Boyle, 50, of Concord, Mass., turned in a strong performance in a large field of runners at the 18th annual event that included 207 participants. Racing on a single-loop course outside of San Francisco that took runners through redwood forests and along bluffs, Boyle cruised through the singletrack trails and fire roads and handled the more than 7,000 feet of vertical gain just fine. She crossed the finish line in 6:24:05, good for 10th-place female honors and 37th overall.
The overall victory went to 35-year-old Chikara Omine of San Mateo, Calif., who logged a winning time of 4:11:15. The women’s champion was 42-year-old Caroline Boller of Solvang, Calif., who turned in a time of 5:00:11, good for 11th overall.

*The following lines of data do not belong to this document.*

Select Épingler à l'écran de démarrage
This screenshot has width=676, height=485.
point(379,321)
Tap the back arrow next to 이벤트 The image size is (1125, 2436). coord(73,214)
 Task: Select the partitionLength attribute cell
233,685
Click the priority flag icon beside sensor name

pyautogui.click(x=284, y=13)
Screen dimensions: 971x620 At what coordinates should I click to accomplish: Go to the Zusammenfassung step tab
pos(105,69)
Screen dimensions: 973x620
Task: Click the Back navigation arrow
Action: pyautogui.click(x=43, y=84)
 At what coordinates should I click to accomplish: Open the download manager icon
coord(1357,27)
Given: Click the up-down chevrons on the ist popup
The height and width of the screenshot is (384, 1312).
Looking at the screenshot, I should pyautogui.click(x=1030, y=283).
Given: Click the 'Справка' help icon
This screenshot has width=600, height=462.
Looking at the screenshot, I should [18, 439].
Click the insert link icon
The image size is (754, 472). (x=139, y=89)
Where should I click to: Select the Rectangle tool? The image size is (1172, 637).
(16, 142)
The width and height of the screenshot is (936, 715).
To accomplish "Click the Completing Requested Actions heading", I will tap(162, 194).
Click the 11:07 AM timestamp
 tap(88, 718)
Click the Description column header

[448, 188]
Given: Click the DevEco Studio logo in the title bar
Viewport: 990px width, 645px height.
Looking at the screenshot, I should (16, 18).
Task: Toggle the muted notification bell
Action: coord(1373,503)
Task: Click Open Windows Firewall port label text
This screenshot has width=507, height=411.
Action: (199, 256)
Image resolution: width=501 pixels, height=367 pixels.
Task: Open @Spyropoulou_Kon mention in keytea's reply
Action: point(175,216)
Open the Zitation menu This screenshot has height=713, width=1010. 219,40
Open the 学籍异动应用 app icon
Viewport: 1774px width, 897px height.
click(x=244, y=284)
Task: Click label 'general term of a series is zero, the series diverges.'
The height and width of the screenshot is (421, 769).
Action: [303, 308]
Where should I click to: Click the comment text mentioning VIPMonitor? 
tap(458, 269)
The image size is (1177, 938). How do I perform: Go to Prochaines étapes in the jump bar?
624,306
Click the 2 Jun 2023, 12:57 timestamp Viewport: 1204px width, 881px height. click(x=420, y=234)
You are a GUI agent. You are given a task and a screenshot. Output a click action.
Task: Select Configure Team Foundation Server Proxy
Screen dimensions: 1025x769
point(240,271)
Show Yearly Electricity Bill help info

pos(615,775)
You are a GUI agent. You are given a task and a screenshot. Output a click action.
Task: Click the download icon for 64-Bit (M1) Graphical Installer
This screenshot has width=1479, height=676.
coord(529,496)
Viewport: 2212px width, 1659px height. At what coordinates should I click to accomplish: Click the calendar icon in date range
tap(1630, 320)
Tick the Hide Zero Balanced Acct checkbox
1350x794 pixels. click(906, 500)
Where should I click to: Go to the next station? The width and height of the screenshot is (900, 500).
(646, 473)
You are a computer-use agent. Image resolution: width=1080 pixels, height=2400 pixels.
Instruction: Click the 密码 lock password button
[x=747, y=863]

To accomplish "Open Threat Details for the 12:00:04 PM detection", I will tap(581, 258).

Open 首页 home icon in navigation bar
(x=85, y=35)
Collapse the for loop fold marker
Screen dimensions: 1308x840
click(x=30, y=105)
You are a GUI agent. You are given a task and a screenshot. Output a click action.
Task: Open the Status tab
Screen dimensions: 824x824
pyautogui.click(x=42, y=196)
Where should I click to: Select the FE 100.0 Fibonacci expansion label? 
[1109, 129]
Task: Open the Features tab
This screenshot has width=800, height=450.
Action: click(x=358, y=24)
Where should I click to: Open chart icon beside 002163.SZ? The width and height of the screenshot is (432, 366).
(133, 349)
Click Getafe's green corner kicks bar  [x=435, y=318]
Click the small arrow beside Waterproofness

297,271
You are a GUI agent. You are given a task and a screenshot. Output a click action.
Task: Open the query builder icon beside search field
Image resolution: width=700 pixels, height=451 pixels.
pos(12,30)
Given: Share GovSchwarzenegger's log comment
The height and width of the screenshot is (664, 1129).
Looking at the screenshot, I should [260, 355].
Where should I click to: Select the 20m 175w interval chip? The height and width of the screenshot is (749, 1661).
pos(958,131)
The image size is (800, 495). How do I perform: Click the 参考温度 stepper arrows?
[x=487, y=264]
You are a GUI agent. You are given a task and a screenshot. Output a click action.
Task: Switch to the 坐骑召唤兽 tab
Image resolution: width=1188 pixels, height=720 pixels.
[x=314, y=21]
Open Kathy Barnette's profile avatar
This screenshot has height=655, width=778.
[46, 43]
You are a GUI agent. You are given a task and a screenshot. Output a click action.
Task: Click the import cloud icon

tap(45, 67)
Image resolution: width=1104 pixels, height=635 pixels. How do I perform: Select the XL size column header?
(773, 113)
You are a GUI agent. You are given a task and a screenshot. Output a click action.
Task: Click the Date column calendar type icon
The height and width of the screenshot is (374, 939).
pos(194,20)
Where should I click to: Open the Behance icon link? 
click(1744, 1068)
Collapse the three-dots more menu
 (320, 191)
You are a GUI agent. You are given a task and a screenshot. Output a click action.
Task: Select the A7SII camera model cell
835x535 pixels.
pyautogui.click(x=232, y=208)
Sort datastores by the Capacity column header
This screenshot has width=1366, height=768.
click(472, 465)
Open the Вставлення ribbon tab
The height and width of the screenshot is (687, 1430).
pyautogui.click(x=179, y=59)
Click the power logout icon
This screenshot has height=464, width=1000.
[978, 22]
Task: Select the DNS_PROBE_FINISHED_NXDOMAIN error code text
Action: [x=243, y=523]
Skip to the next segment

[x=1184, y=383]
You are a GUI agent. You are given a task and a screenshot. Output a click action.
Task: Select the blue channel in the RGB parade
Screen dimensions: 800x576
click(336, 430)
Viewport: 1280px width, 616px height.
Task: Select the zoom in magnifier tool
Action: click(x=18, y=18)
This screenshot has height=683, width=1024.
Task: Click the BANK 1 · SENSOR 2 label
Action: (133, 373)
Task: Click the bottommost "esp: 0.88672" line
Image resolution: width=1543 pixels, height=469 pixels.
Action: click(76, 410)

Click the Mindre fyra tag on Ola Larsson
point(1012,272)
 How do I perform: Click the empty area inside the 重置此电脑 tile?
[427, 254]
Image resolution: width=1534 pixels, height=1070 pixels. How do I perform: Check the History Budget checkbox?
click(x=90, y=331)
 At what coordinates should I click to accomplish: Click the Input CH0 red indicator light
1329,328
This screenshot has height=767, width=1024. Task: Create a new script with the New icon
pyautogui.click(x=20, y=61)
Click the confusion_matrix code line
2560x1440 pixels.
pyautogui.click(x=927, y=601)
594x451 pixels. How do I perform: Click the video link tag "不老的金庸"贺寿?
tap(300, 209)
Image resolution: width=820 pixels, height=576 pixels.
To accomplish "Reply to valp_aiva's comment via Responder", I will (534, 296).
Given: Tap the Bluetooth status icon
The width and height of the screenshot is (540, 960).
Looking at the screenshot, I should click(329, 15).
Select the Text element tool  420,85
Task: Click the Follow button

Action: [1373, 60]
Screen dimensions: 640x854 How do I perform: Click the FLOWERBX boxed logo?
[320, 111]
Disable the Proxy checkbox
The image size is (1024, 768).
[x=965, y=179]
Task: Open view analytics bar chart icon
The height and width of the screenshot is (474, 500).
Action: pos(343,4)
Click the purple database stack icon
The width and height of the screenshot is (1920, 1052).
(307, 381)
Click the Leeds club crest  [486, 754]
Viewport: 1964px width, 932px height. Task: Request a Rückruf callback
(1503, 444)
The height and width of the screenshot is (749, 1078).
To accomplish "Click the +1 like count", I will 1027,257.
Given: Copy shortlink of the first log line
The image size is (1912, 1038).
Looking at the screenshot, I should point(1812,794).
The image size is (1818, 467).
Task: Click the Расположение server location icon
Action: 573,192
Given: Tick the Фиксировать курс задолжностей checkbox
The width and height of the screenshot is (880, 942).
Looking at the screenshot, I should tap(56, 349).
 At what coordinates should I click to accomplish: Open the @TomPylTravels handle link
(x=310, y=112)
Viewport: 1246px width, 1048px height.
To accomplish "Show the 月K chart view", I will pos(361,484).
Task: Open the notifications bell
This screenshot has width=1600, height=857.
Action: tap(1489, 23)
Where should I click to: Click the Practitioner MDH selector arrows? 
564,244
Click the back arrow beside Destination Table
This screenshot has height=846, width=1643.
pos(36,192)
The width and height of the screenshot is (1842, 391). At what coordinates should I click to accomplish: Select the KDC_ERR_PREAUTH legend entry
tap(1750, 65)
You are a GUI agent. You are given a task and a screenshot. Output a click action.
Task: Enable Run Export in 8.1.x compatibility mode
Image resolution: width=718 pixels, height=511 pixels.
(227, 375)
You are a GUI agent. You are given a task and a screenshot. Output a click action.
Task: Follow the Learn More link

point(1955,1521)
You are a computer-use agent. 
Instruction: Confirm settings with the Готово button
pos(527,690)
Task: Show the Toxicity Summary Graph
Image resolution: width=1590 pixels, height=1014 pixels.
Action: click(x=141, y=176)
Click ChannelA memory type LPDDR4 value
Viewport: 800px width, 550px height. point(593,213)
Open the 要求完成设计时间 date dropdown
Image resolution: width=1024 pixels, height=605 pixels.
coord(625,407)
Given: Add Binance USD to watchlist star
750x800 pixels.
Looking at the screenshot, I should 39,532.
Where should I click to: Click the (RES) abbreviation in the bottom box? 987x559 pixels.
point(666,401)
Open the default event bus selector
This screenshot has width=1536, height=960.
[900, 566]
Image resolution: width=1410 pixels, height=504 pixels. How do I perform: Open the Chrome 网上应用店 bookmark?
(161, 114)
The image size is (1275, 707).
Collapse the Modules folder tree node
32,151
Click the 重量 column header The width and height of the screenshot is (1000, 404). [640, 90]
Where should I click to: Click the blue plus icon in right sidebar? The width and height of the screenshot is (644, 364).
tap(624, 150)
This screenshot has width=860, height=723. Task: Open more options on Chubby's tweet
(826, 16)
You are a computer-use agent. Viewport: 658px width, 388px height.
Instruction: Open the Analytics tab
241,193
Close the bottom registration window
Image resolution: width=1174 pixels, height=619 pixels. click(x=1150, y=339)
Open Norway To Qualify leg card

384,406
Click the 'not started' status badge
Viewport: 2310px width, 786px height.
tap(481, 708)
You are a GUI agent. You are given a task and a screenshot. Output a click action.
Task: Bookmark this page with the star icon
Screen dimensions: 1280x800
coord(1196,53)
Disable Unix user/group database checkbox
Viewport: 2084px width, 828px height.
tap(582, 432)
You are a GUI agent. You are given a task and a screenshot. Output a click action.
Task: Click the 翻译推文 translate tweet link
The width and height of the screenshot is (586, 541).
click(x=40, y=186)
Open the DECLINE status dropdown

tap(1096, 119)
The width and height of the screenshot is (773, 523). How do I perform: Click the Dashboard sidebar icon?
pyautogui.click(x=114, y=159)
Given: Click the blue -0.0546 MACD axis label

Tamalpa Headlands was Boyle’s first ultra of 2017 following a series of solid performances at shorter distances, including taking third-place female honors at the TARC spring Classic half marathon, and seventh-place female honors at the Catmount 25K in Vermont in June.
Tunxis Trail Ultramarathon
Twenty runners completed the inaugural running of the Tunxis Trail Ultramarathon on Saturday, Aug. 26, in Burlington, Conn. The 32-mile race was organized by the Burlington Land Trust and took place on the Tunxis Trail System that consists of mostly singletrack and doubletrack trail.
Runners first completed an 18-mile loop clockwise, followed by an abbreviated second loop counterclockwise. Andy Brower, 34, of West Simsbury, Conn., was the winner in 5:22:34 and was one of two runners to finish in less than six hours. Stacey Clark, 36, of East Berlin, Conn., was the top female and fifth overall in 7:16:46.
Rebekah Zimmerer was the lone Massachusetts runner in the field. The 29-year-old from South Deerfield was the fifth-place female finisher and placed 16th overall in 9:52:27.
*Editor’s Note: Results are found on a variety of sites, including ultrasignup.com, UltraRunning Magazine, and official race websites. We do the best we can to find as many results as possible to report on and recognize the local ultrarunning community.